According to recent statistics, the number of people who meditate around the world has tripled since 2012, with estimates ranging from 200 to 500 million people using this ancient practice that modern science has proven to be so beneficial for health, high performance, and well-being. . Some figures suggest that it’s now as popular a practice as going to the gym. However, many people are still missing out on the benefits of meditation because they think it’s too hard to master.

When people think about meditation, they often assume that it’s going to take up a lot of time. Others think of meditation as an endurance test–the longer you can sit still, at peace, the better. Much like perfecting a fine art, many people mistakenly believe that the amount of time you spend in meditation has to “add up” before you truly “get it,”

The unfortunate consequence of all this is that many people try to meditate and give up, or simply just don’t try at all.
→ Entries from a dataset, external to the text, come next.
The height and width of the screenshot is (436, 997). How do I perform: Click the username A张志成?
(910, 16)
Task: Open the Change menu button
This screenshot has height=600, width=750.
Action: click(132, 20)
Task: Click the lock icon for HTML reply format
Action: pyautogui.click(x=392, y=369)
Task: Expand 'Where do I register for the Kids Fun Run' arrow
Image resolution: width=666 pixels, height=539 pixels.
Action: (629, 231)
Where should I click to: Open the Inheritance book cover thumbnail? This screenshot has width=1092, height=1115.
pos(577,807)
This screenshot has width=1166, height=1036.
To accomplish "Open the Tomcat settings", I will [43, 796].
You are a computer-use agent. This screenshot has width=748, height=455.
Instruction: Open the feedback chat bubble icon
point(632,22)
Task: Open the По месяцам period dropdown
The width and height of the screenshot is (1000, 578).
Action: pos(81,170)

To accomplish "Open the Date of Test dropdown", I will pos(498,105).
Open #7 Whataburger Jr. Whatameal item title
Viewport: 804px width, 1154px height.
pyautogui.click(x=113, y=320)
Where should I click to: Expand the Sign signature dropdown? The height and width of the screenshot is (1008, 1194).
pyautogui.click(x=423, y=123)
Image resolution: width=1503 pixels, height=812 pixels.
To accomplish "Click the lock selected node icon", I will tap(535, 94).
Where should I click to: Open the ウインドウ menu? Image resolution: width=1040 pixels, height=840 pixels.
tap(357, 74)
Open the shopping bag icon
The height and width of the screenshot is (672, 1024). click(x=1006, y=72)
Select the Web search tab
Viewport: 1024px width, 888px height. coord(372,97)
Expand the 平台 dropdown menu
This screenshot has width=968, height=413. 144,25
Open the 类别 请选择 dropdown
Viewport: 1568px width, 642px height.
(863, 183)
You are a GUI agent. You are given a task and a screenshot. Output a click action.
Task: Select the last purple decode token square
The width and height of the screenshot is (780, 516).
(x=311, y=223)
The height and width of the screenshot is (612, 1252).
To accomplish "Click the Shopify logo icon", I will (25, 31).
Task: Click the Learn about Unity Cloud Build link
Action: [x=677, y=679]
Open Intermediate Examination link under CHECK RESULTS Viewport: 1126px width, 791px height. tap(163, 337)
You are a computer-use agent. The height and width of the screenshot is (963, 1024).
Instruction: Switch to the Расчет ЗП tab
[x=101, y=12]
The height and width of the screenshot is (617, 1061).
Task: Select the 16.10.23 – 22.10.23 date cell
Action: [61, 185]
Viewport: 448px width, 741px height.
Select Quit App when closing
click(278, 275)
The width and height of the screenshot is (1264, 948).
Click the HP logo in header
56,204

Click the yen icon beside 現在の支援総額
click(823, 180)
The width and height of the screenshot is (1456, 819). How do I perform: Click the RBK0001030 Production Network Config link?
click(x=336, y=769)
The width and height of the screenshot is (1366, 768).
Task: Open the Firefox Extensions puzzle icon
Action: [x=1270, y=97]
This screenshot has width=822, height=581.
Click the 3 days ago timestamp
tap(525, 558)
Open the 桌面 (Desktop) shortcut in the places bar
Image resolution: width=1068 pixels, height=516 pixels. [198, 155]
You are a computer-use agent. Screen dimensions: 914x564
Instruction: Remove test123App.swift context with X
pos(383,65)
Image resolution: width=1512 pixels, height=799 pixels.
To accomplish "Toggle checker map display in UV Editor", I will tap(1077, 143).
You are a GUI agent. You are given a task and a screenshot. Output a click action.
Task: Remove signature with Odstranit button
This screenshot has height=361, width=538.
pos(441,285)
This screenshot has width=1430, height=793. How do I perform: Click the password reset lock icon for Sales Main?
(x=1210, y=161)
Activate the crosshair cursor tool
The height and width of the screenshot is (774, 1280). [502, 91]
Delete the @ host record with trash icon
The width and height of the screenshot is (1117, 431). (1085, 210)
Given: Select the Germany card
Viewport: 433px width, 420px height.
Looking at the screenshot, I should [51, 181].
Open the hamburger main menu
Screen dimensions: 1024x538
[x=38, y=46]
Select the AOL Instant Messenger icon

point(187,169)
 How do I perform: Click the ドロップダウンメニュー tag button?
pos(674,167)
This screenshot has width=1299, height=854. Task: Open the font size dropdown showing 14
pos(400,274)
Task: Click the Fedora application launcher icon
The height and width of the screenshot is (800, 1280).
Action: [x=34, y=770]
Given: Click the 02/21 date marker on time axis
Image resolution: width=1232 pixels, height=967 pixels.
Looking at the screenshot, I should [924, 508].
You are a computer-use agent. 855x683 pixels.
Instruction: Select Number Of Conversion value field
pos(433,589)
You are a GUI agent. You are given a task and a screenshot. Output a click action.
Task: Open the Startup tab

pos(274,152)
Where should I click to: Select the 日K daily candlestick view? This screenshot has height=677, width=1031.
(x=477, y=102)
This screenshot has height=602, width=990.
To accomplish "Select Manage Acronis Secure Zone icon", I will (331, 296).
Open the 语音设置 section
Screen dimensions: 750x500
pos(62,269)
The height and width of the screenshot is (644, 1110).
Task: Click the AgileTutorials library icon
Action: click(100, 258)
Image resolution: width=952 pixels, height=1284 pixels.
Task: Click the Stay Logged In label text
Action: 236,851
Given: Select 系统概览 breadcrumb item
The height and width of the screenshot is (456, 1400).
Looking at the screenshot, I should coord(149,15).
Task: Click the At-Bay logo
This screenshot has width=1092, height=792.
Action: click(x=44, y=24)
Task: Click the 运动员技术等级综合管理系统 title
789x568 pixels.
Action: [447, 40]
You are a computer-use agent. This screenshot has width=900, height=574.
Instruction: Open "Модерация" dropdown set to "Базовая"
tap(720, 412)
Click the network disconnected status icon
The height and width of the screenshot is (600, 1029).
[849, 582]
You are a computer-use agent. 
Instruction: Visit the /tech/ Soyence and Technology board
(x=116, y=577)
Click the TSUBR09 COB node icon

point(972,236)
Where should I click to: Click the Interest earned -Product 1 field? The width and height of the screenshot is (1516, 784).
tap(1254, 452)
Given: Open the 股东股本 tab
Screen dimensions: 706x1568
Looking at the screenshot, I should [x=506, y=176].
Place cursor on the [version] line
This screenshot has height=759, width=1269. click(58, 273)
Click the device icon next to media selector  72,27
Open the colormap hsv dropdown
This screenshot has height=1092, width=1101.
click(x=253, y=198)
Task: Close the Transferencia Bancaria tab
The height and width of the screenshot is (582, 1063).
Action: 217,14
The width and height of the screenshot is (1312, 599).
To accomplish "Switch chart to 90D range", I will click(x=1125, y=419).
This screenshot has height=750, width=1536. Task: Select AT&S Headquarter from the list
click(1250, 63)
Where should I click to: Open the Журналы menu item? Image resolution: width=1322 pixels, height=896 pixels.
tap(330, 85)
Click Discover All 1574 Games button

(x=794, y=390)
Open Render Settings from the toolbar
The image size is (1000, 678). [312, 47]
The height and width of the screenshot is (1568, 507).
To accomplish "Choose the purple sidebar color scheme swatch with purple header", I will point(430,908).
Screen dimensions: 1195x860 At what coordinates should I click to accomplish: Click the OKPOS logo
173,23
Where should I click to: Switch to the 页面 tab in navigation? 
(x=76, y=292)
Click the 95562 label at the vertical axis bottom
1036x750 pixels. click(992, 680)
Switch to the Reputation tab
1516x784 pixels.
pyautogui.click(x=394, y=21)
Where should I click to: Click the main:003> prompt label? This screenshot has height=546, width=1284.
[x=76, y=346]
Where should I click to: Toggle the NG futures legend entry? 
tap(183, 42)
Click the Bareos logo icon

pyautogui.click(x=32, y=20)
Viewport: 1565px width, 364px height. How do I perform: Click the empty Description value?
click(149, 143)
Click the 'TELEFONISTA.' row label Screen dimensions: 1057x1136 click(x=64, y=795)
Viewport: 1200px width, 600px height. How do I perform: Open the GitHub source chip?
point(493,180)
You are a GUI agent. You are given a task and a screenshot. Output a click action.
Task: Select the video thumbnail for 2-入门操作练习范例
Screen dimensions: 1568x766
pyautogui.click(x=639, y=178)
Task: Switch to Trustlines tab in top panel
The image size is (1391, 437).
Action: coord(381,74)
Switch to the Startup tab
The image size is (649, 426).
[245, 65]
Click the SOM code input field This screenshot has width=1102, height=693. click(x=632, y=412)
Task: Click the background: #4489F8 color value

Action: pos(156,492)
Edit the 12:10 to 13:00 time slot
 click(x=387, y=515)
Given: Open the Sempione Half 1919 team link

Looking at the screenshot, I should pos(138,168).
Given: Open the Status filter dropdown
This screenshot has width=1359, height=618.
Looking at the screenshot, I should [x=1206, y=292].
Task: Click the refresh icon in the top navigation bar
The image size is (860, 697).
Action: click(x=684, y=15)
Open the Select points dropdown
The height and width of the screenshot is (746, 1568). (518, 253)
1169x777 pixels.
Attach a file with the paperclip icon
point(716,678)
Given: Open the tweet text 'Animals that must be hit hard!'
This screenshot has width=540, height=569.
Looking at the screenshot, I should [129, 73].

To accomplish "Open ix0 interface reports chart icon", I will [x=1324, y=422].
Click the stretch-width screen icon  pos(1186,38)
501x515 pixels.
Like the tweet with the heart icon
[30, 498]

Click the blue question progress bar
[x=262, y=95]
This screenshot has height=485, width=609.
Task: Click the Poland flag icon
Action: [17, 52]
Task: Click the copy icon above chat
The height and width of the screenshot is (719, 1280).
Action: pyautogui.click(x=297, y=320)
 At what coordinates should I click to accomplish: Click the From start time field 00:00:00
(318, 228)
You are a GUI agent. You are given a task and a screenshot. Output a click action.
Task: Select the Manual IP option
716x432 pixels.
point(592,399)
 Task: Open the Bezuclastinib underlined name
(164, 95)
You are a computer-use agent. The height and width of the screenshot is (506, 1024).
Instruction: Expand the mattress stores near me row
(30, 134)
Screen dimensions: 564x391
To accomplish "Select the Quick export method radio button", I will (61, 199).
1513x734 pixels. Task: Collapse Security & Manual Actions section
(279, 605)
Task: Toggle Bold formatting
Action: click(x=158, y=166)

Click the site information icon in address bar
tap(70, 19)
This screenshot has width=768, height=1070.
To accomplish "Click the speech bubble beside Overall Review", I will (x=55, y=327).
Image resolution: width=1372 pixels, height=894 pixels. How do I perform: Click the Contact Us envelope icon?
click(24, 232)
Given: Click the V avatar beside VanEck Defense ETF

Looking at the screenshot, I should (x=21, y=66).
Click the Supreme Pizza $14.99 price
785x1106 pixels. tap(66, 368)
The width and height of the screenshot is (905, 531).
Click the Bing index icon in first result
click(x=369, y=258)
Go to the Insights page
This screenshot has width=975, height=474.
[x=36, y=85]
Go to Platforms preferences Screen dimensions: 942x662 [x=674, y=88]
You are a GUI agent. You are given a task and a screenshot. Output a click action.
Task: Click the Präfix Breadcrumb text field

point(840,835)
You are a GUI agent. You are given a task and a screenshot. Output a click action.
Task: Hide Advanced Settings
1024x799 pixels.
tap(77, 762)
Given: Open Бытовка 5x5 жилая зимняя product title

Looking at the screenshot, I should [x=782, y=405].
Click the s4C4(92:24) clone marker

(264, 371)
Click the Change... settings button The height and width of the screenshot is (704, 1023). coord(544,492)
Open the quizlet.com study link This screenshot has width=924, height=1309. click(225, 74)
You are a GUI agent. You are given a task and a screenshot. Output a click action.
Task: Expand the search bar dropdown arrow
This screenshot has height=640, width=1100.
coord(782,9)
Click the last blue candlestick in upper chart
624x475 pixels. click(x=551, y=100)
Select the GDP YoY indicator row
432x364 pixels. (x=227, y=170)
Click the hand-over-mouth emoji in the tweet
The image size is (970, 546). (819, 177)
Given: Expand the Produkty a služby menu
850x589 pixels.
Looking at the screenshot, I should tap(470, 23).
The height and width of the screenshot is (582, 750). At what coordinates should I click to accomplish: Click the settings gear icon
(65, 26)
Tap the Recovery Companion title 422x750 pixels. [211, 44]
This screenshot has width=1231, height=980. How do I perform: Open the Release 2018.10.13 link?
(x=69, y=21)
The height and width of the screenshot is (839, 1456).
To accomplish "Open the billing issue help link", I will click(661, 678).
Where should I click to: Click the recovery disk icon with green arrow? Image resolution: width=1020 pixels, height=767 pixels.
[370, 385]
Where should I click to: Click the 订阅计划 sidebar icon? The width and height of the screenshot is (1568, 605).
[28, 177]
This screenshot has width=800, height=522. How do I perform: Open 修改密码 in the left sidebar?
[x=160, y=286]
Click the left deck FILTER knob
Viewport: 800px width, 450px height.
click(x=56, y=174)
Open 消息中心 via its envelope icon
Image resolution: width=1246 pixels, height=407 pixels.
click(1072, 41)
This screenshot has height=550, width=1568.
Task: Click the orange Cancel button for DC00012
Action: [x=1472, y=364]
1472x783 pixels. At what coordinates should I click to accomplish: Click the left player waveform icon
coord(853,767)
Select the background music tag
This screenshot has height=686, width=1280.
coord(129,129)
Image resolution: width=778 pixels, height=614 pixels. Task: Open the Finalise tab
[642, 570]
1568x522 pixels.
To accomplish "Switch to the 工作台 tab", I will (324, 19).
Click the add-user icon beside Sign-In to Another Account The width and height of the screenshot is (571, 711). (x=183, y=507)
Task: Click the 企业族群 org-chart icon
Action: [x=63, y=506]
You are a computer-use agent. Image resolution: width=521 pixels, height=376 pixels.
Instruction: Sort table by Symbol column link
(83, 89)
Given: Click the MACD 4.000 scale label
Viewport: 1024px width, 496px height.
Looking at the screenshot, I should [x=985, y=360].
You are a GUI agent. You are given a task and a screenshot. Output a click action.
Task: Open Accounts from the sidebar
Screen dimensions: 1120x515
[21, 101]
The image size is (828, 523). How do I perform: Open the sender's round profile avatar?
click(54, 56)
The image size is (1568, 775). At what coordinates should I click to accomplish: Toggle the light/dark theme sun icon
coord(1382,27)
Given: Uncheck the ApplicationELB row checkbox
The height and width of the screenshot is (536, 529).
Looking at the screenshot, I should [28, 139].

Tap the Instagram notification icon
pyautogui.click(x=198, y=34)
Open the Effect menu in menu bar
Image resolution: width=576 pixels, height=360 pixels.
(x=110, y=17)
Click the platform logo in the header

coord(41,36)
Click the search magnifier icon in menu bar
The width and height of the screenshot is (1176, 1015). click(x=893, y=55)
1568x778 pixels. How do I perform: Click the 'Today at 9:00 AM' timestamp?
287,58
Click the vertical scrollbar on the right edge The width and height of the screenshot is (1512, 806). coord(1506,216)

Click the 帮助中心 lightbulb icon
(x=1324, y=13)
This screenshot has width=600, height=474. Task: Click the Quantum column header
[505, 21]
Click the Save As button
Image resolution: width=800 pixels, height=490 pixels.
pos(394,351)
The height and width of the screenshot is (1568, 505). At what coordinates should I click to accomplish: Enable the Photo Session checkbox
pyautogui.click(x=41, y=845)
For over a decade, Martin Boroson, an executive coach, Zen priest, and former psychotherapist has been teaching people that it is entirely possible to make a meaningful change in their state of mind quickly. In fact, when Martin showed executives and organisations how to meditate effectively in just a minute per day, perceived stress levels reduced by 33%.

“Once they realize that it only needs a moment, meditation suddenly becomes accessible. They understand that they can meditate whenever they need to, whether they are in waiting rooms, on the train, in board rooms, or in between bites,” explains Martin, whose book, One-Moment Meditation: Stillness for People on the Go, has been translated into twelve languages.

STOP WAITING FOR THE RIGHT TIME.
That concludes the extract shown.